[BEGIN Text segment]

Provider Design Principles

Over time, the Terraform development community has gained large amounts of experience across a wide breadth of Application Programming Interfaces (APIs) supported by Terraform and its Software Development Kit (SDK). Recommended practices have emerged with designing the expected operator and maintainer experience. The principles below highlight the most prolific patterns when designing Terraform providers and associated resources and functions, which guide HashiCorp design decisions.

Providers should focus on a single API or problem domain

A Terraform provider should manage a single collection of components based on the underlying API or SDK, even if that API creates components that require further management by other APIs or SDKs. Providers that do not map to a specific API or SDK, such as those containing only functions, should be based on a single problem domain or industry standard. For example, a "YAML" provider that encapsulates only YAML 1.2 specification handling functions is more appropriate than a generic provider that encapsulates multiple textual formats.

The benefits of this practice include:

  • Simplifying connectivity and authentication requirements for the provider
  • Simplifying discovery for practitioners
  • Enabling composition of related or dependent systems in new and innovative ways
  • Allowing maintainers to be experts in a single system or ecosystem.

[END Text segment]

### [Requirement]
Rewrite the stretch of the provider design principles from "Provider Design Principles" through "HashiCorp design decisions.", putting "user" in place of "operator".

[BEGIN Supplied data]

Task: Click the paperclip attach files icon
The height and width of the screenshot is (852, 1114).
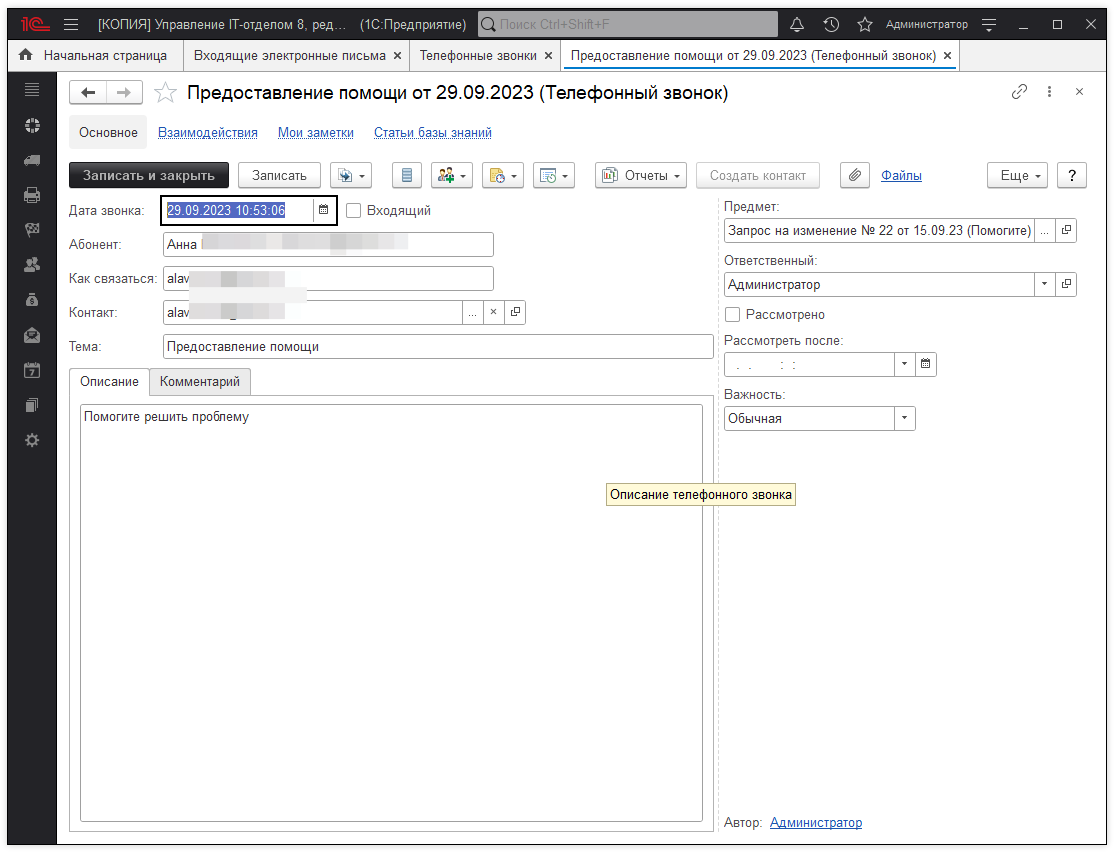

[END Supplied data]

### [Output for this task]
Provider Design Principles

Over time, the Terraform development community has gained large amounts of experience across a wide breadth of Application Programming Interfaces (APIs) supported by Terraform and its Software Development Kit (SDK). Recommended practices have emerged with designing the expected user and maintainer experience. The principles below highlight the most prolific patterns when designing Terraform providers and associated resources and functions, which guide HashiCorp design decisions.